▶ EXTRACTED TEXT:
+---+

[opendtv] Re.Swiss develop full spectrum colour display technology

  • From: "Nick Radlo" <nickradlo@xxxxxxxxxxx>
  • To: opendtv@xxxxxxxxxxxxx
  • Date: Mon, 21 Aug 2006 13:53:42 +0000

 
 
Does anyone have any more knowledge of this? From the BBC News website...
 
Nick Radlo
.............................
 
Artificial muscles light up TVs 
 
By Jonathan Fildes 
Science and technology reporter, BBC News 
 
Arrays of thousands of tiny "super prisms" controlled by robotic muscles could 
bring real colour to TV screens for the first time, scientists say. 
 
The devices, known as electrically tunable diffraction gratings, have been 
built by researchers in Switzerland. 
 
They manipulate light to reproduce the full spectrum of colours on screen, 
impossible using existing technology. 
 
The team say the devices could also be used to make computer displays with the 
same resolution as high-end LCDs. 
 
"Today's displays can only reproduce a limited range of colours," said Manuel 
Aschwanden of the Swiss Federal Institute of Technology in Zurich, and one of 
the team behind the work. 
 
"The main advantage of this technology is that it can display all colours." 
 
Existing screen technology, like TV cathode ray tubes, LCDs and plasma screens, 
reproduce colours using three lighting elements coloured red, green and blue. 
 
Other colours are created by combining the primary colours. For example, yellow 
is created by mixing red and green. 
 
To show complex pictures a display must combine the colours at thousands of 
individual points across the screen.
 
Different types of screen do this in different ways. For example an LCD is 
divided into thousands of individual pixels, further divided into three 
subpixels coloured red, green, and blue by filters. 
 
Altering the brightness of each coloured subpixel creates a palette of millions 
of different shades that can be used to represent most pictures. 
 
Methods like this are unable to reproduce every colour we see in the real 
world. This is particularly evident when reproducing images of the sky.

+---+

▶ DATA BLOCK:

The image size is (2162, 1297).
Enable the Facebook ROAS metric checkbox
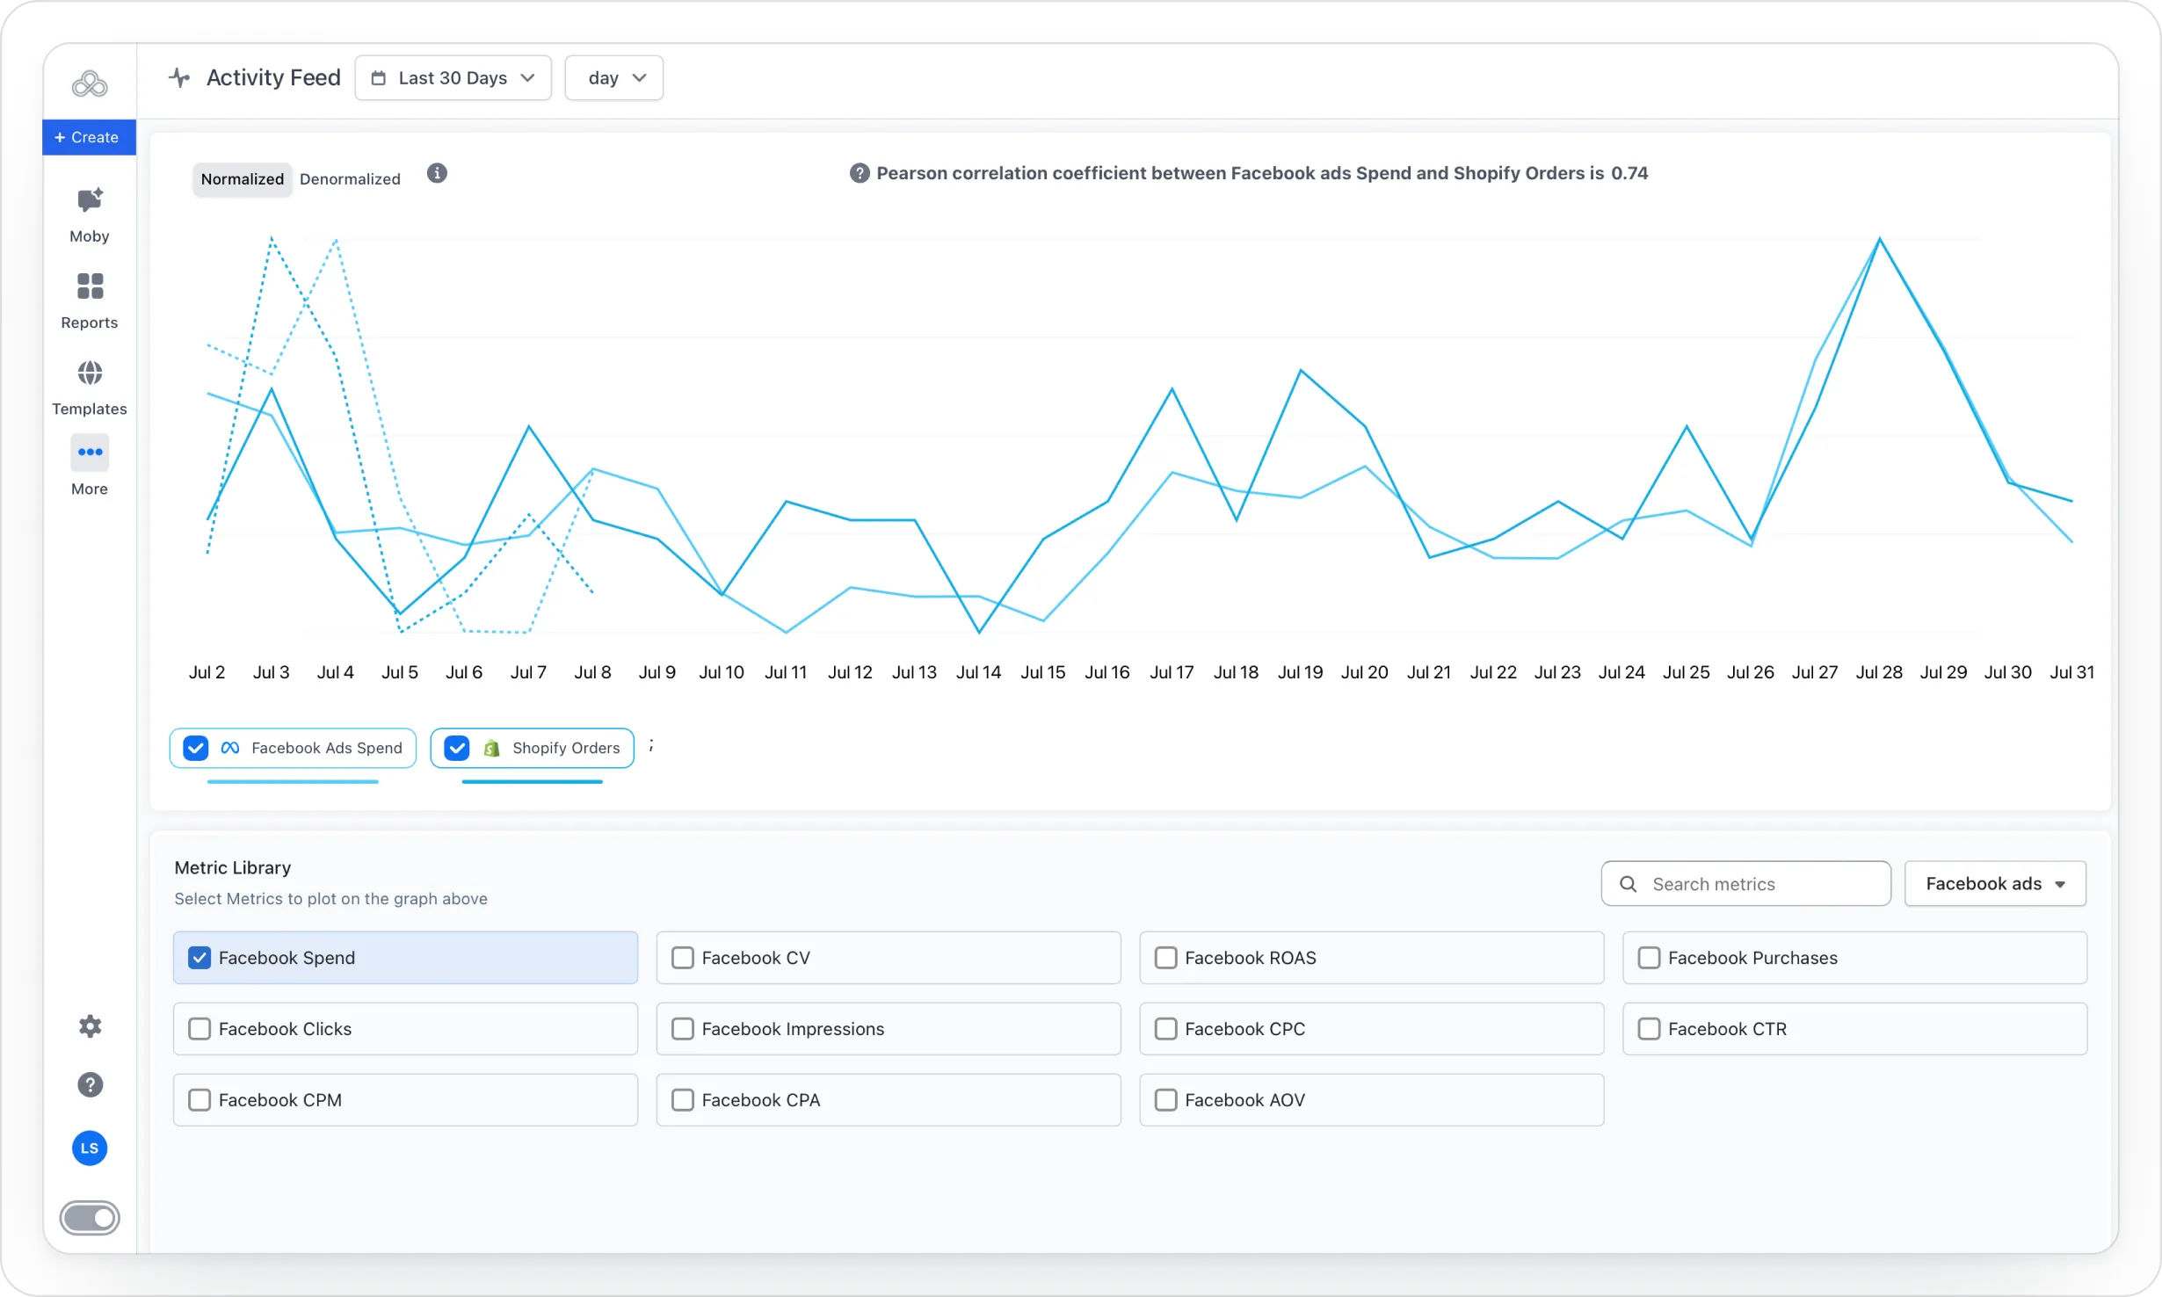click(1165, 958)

+---+

▶ PROBLEMS AND TASKS:
[A] Answer these about the display technology article:
(i) In which country were the electrically tunable diffraction gratings built?
(ii) Which two colors are mixed to create yellow?
(iii) When is the failure to reproduce every real-world color particularly evident?
[B] Continue the article on full-spectrum color displays from its last sentence.
The listing is separate material and has no connection to the display technology article.

▶ ANSWERS PROVIDED:
[A]
(i) Switzerland
(ii) Red and green
(iii) When reproducing images of the sky

[B]
 
"When you take a picture and download it to your laptop the blues are never the 
same as the real sky," said Mr Aschwanden. 
 
Problems like this occur because the three primary colours current displays use 
to reproduce on-screen colour are fixed. The green, blue and red a manufacturer 
chooses to use in a display determine all the other colours it can reproduce. 
 
The new system is not limited to the three colour system. 
 
Instead, the researchers have developed a flexible approach that uses the full 
spectrum of colours visible to the naked eye. 
 
To do this the team have built what they call a diffraction grating, a slotted 
grate like a miniature Venetian blind. 
 
Diffraction grates are nothing new. They are already used in projector systems 
and fibre optic telecommunications. 
 
However, unlike existing solid grates the new one is made of a flexible 
polymer. 
 
The rubbery material is normally used to build artificial muscles for robots as 
it contracts if a voltage is applied. 
 
When pure white light from a light emitting diode (LED) hits the grate it is 
split into the full spectrum of colours like a rainbow produced by a prism. 
 
By applying different voltages to the artificial muscle the grate expands and 
contracts, causing the fan of split light to shift from side to side.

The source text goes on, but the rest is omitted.